There are however many other Western traditions and authors who are much more comparable with correlative ontology. To mention just some, a few streams in post-structuralism (Stuart Hall, Judith Butler, probably Derrida and Spivak), processual philosophy (e.g.. Whitehead) or some elements of pragmatism and existentialism would be particularly fascinating to compare.

What is identitarian pluralism? How does Ancient Chinese philosophy help us to respond to it?

It was Sergei Prozorov who identified identitarian pluralism as an important element in modern political philosophy and IR theory. Identitarian pluralism limits political imagination to binary opposition (self vs. other, anarchy vs. hierarchy, particularism vs. identitarianism) and to an ever-present possibility of radical alterity. It is present in Hegel’s work where dialectics means a clash between A and B in which one (or both) might be destroyed. However, the significance of identitarian pluralism is probably most apparent in Carl Schmitt’s work. In his work, the possibility of difference is inscribed into politics in its very definition which leads to essentialization of dangerousness of everyone. Others are potentially dangerous just because they are different despite it is just an identitarian difference and no matter how different they are.

Correlative ontology, then, draws a radically different picture. It helps to realize that our interactions with other identities are not destructive, but rather with potential for our own enrichment. However, what is most important is it points that we would be nothing without taking elements of/from others (outer environment). We would cease to be socially meaningful or in a more extreme articulation, we would cease to be.

How does correlative ontology solve the English School’s opposition between solidarism and pluralism?

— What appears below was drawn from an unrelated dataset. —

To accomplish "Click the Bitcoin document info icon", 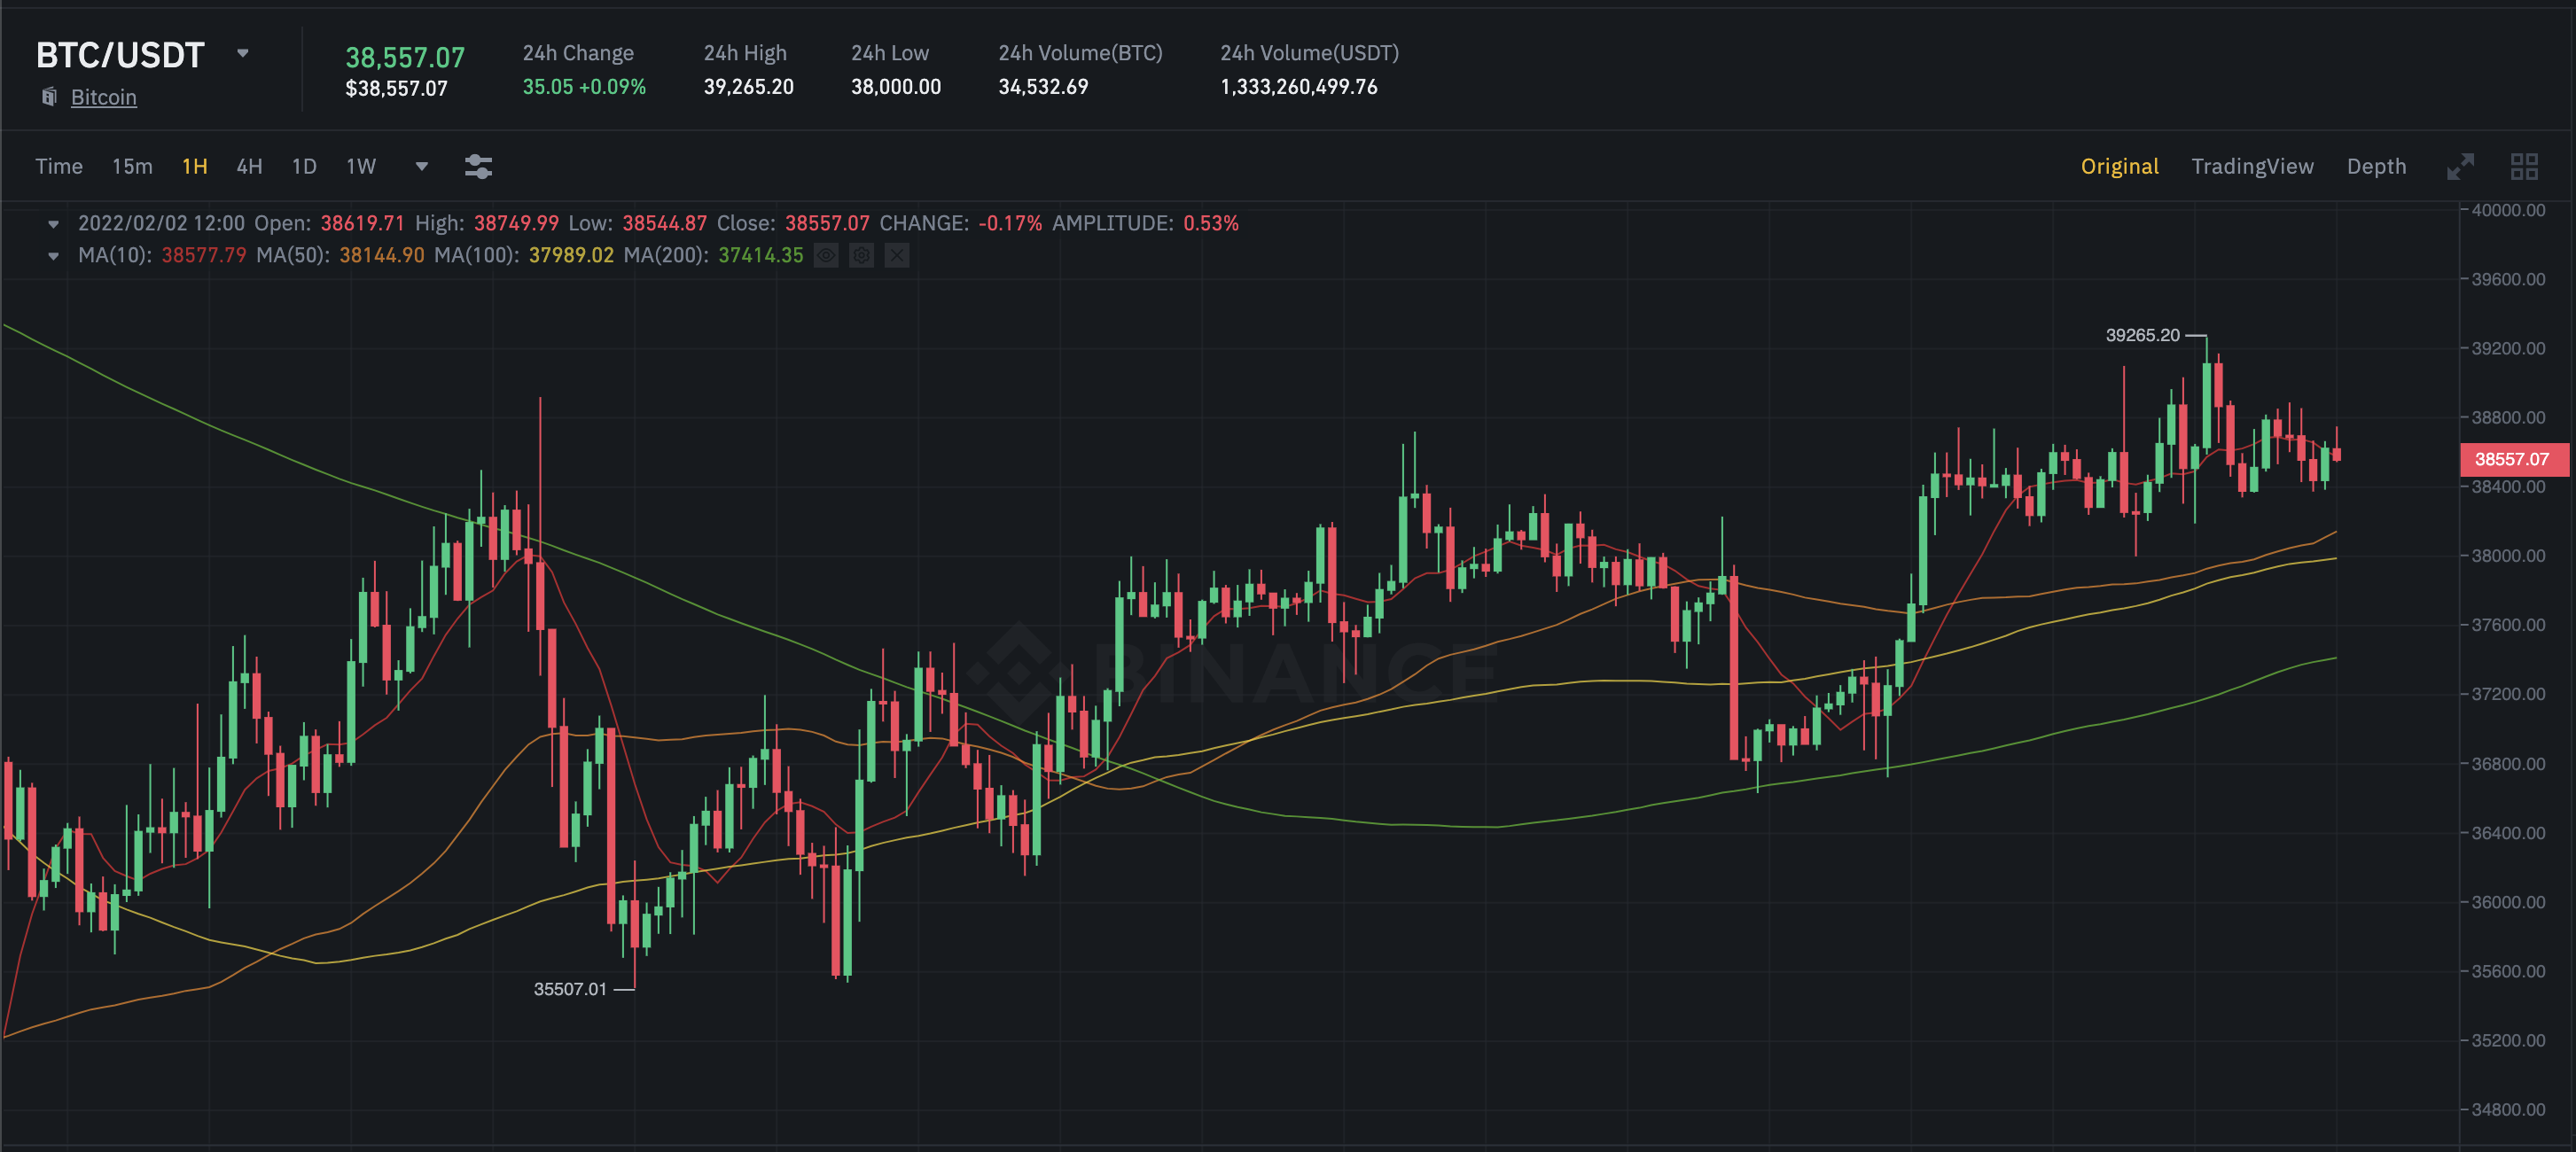I will click(48, 97).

Identitarian pluralism stands behind many aporetic relations which were so difficult to overcome in modern philosophy and IR theory. The opposition between solidarism and pluralism is one of them. Although the English School often presents itself as a via media between realism and idealism, it actually ends up in reproducing the realist vs. idealist dichotomy in the debate on humanitarian interventions. In an abbreviating (and perhaps even caricaturing manner), it could be said that the main difference lies in the fact that pluralism says we have distinct communities while solidarism claims we have one world with a certain fundamental interconnection. As very well known, the debate about humanitarian interventions derives from that opposition.

This leads to our next question on an issue that you address in your paper: what are the implications of correlative ontology on our thinking on humanitarian intervention?

Correlative ontology cannot solve a complicated question about what to do in situations which might invoke a humanitarian intervention. However, through emphasizing the dimension of practically lived and deeply embedded connections between people, it rather challenges the binary logic and puts forward a more nuanced vision of societies. Thus the distinction between self and other is challenged, but also the distinction between the subject and community becomes ontologically more complex. My paper should give a more comprehensive and nuanced picture how correlative ontology helps to challenge “solidarism qua universalism” and “pluralism qua particularism”.

With a certain degree of self-defense as not being able to say something really practical at this point, let me go back to the very end of my first answer. I think that pushing the limits of our imagination is important. What (and how) can be thought changes what can be said which, then, may change what can be done.

This interview was conducted by Davide Orsi. Davide is a Commissioning Editor at E-IR.